I finally did the comics stuff for Marvel. Then I finally one day I said to Jean, “I’d like to do some Pin-Up stuff. That’s always been there in the back of my head.”
GH: She’s 14 years younger than me. She knew that stuff. She said, “You’ve got to show me what you’re thinking of so that I can see it.” By this point where we’re in a relationship together. And so, we talked about it. With her, I kind of worked it out. I said, “I don’t want to do a lot of the stuff that they’re all doing right now. (Frank) Frazetta – all the guys who are like Frazetta – there’s so many Frazetta imitators with the girls with the swords and everything. I don’t want to do that.”
And she said, “Well, Noir. How about Noir? How about something you know. You always loved Noir films.”
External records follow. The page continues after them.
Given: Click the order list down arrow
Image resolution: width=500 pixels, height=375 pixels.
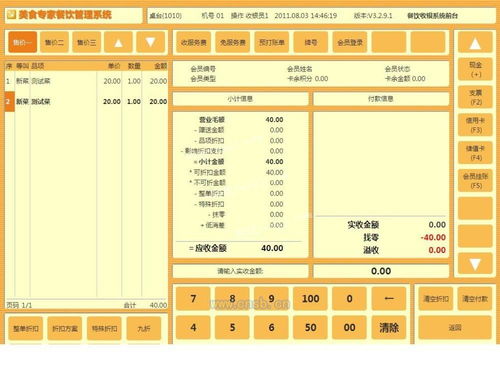Looking at the screenshot, I should pyautogui.click(x=150, y=42).
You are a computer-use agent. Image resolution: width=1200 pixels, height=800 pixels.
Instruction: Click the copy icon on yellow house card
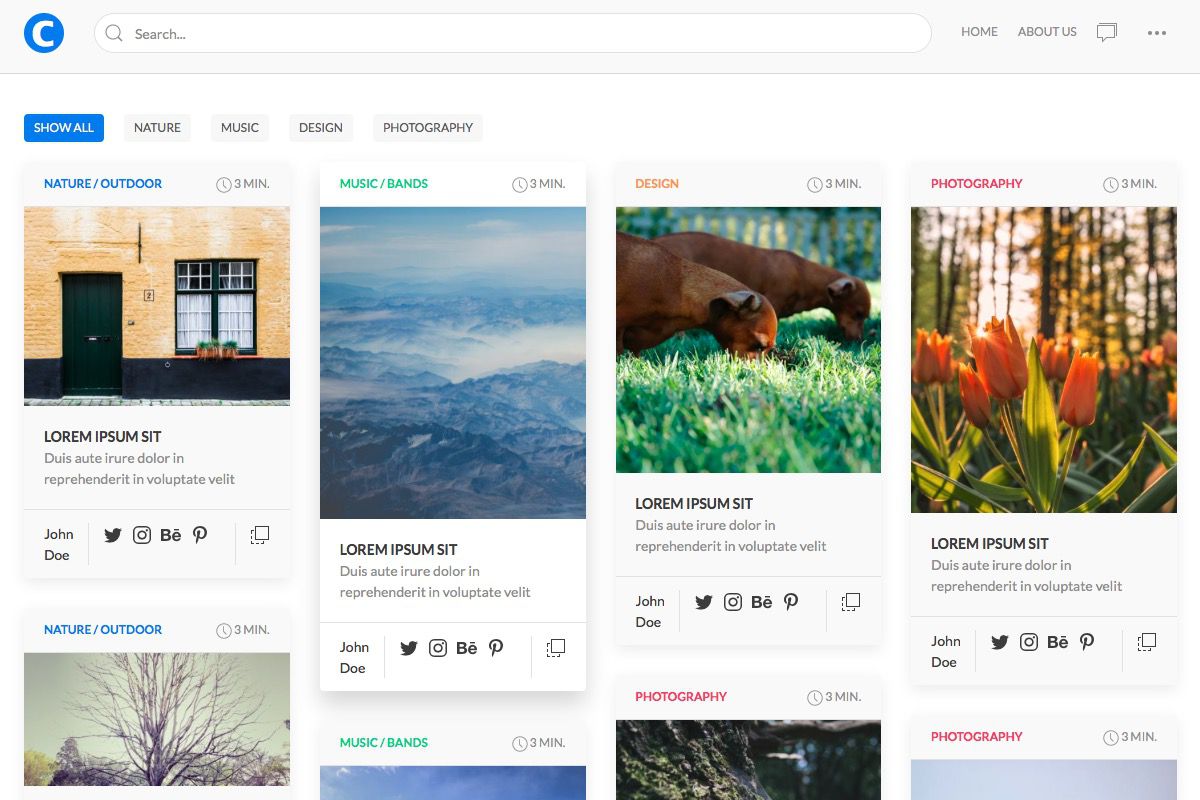[260, 535]
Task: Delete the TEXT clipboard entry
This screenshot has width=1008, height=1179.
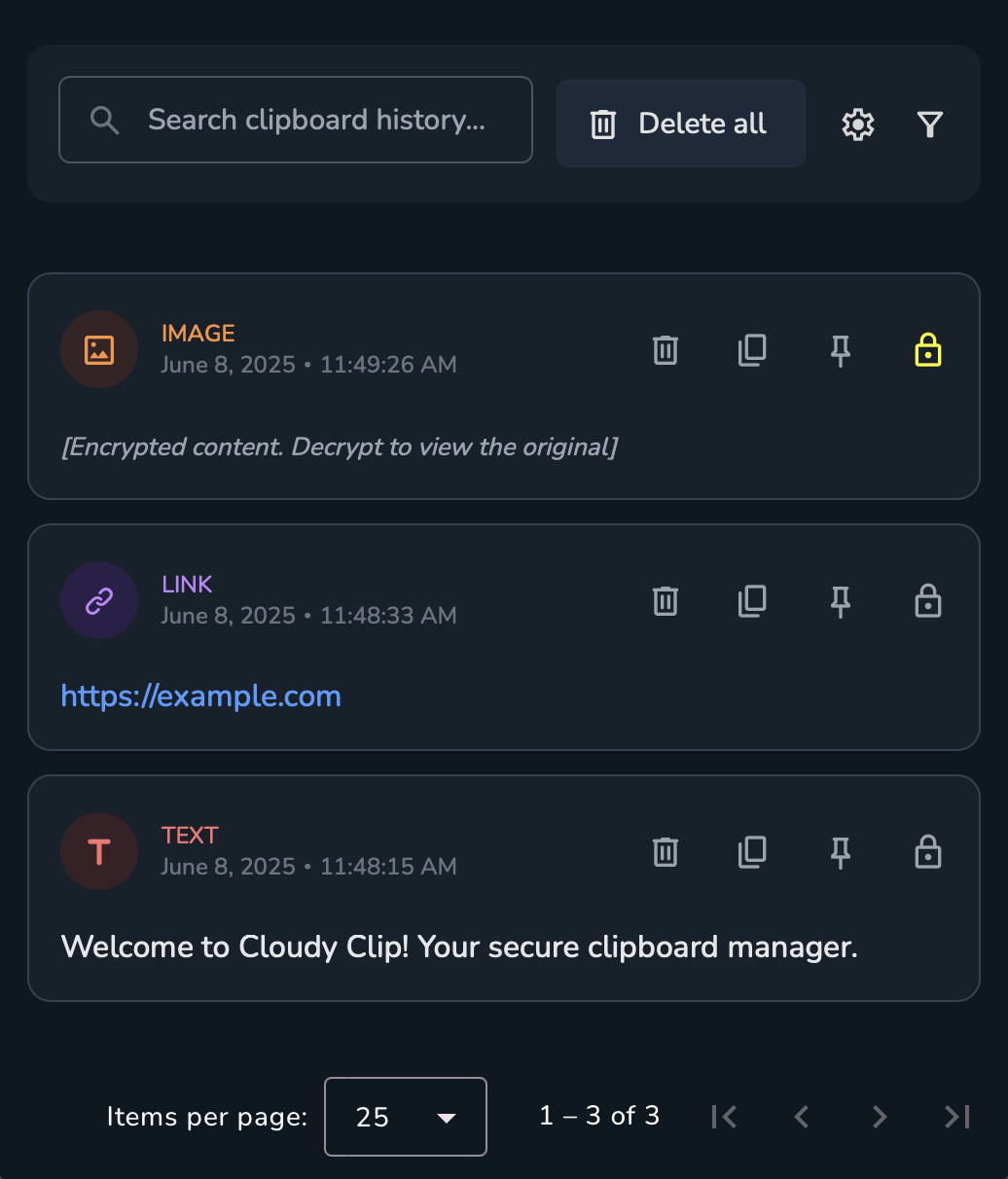Action: pyautogui.click(x=666, y=852)
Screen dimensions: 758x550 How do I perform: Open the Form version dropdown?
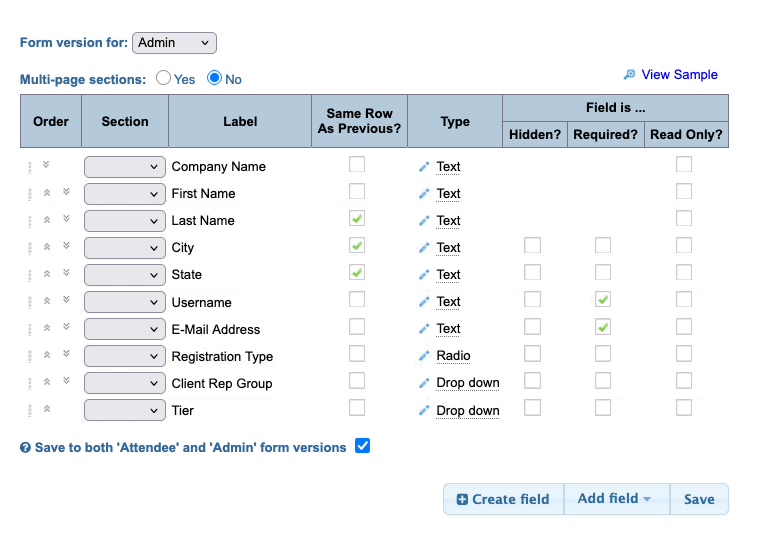[174, 43]
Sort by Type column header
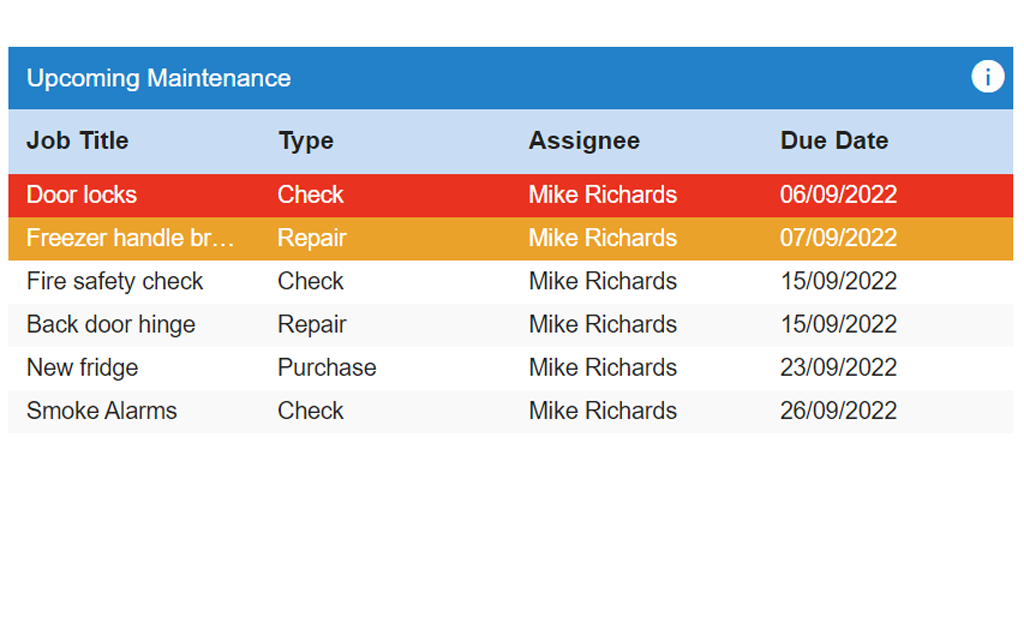 [306, 140]
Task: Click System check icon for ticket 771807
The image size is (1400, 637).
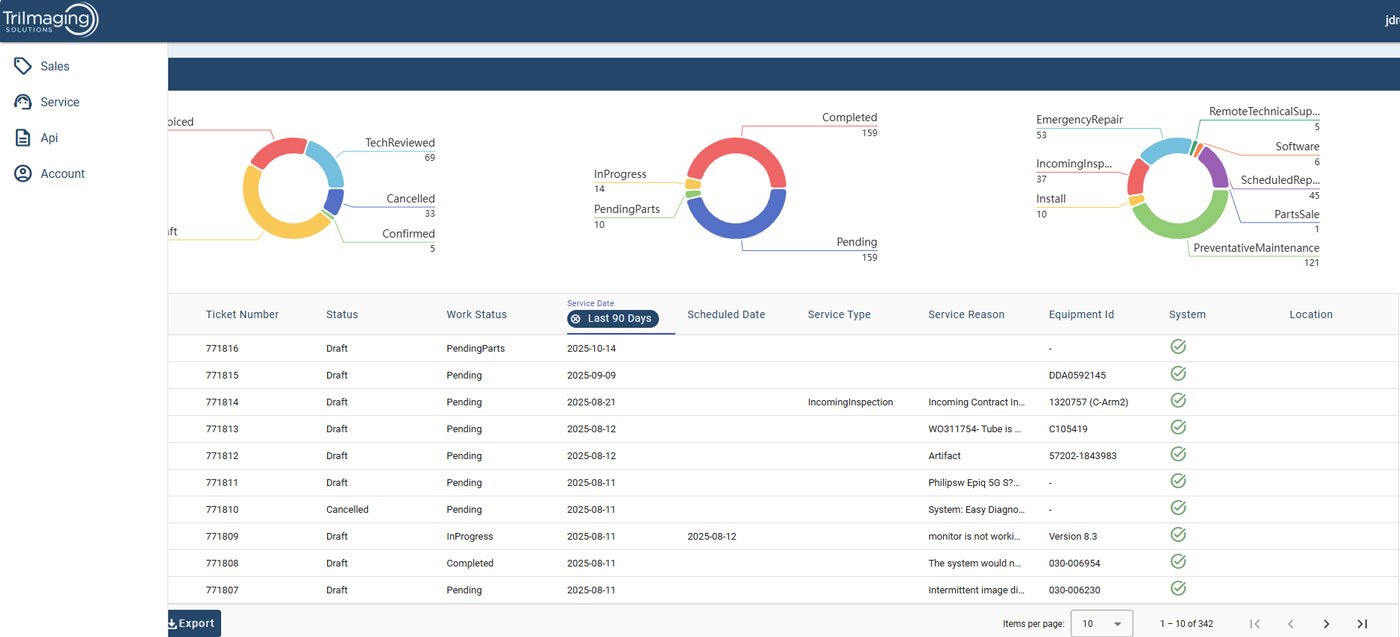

And I said, “Okay good! That’s cool. That’s an area to land on.”
So, it starts with Jean making a suggestion, which is great. 80% of what I do is Jean making a suggestion, and that leads to a whole thing!
I said, “What the hell… I’m thinking of a story. What do I want to do? I want to do it like a girl – you know the old classic stripper? – with a bump and grind thing. The tassels and everything. We’ll go back to that stereotype or archetype.”
I prefer archetype opposed to stereotype.
“Is it cool? That’s cool. Where is it? In the theater? A party! A private party. In my head, I’m working all this stuff out. It’s a private party for Mafioso guys.” You know I’m saying? It’s rough compositional stuff with no models. just to get everything in. Here’s the primary basis for everything for me: compensation, The actual setup within the picture frame. (He makes an imaginary rectangular frame in the air.)
GH: My primary center of interest (is here). Where’s the secondary (center of interest)? How to lead the eye around. That’s number one, that’s number one. But if that composition’s not right on the money; it’s just not gonna work.
EC: I understand completely.
GH: I got the composition I wanted. And then, I had to get a model. Jean managed to get the model, but she still hadn’t seen the picture.
The model does the model session and I set that all up. I shoot that. I then paint the picture. I use all my friends. I’m in there in the back. My brother is in there. A couple of artists buddies of mine are all in there.
EC: You guys were all the mobsters in that!
GH: And you see a couple of horns in there.
EC: It almost seemed a like a little Rita Hayworth…it had that vibe to me.
GH: Shannon! This beautiful redhead posed for me. She was fantastic. She looked like that, and I was actually part of paraphrasing when I was drawing the sketch.
I was thinking what stripper from the day: Tempus Storm.
EC: Oh yeah. I think I know her. She was a famous stripper.
GH: She was constructed like that, a classic thing. With the red hair. She did a bunch of films for that brother and sister team that did them – like Bettie Page.
GH: Yeah, Irving Klaw! So, I was kind of like thinking of Tempus Storm. She has got that kind of look, so it worked out beautifully and I painted it. I brought showed it in and showed it to Jean. She said, “Oh my God!” She flipped over it. She was going nuts for it, she really loved it, She was thinking about a New York show.
“I’ll do a gallery,” I said. “I’ll do a bunch of pinups as a focal point for the show!”
Jean asks questions and somebody told her Louis Meisel’s Gallery in Manhattan would be good for Pin-Ups. He’s the man who’s done the books with Taschen and all kinds of people. He’s the expert.
And so, she called him. And he said, “Yeah I know the Hildebrandt’s, yeah, yeah, like the Hobbits and everything.”
And she said, “No, no, no, this is something new. Greg’s really into pin-up art.”
“No, no, no,” he said. “There hasn’t been a good Pin-Up artist in 20 years.”
She said, “Let me only send it over to you. You take your time call me next week, when- the hell – ever.” So, she zapped it over to him.
Twenty minutes later he calls.
He loved it! And he said “Okay, what are you talking about?”
She said, “A show. A one man show.” And he said, “Okay we’ll talk.”